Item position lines

— Start —

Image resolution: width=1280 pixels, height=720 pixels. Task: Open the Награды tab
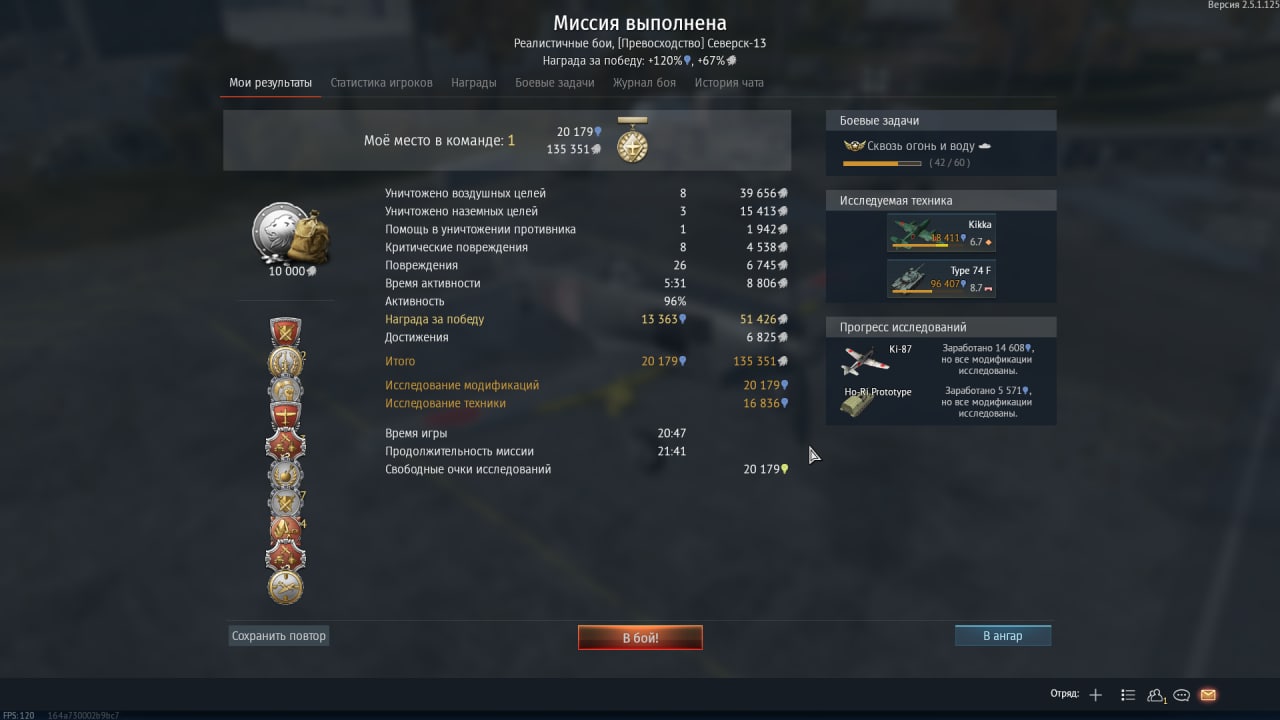tap(474, 83)
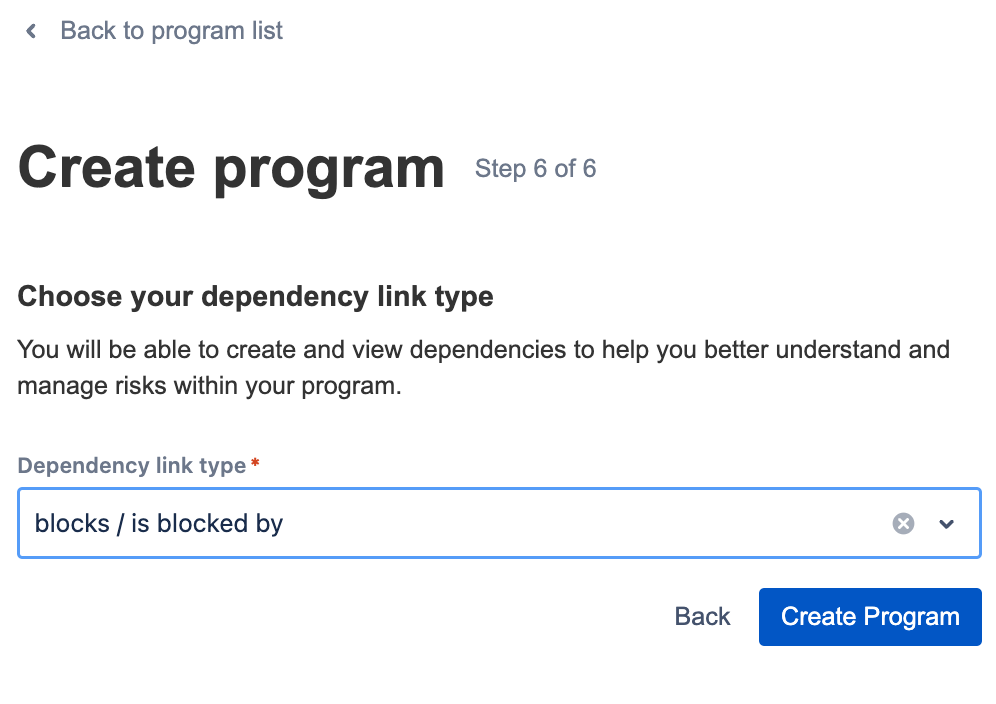Click the word "blocks" in the selected value
The height and width of the screenshot is (704, 996).
(72, 523)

— End —

* _What the task asks_
Output these lines as a numbered list, skipping any blank lines and leaving out the pictures.

* _Solution for this problem_
1. Image resolution: width=1280 pixels, height=720 pixels. Task: Open the Награды tab
2. tap(474, 83)
3. Click the word "blocks" in the selected value
4. The height and width of the screenshot is (704, 996).
5. (72, 523)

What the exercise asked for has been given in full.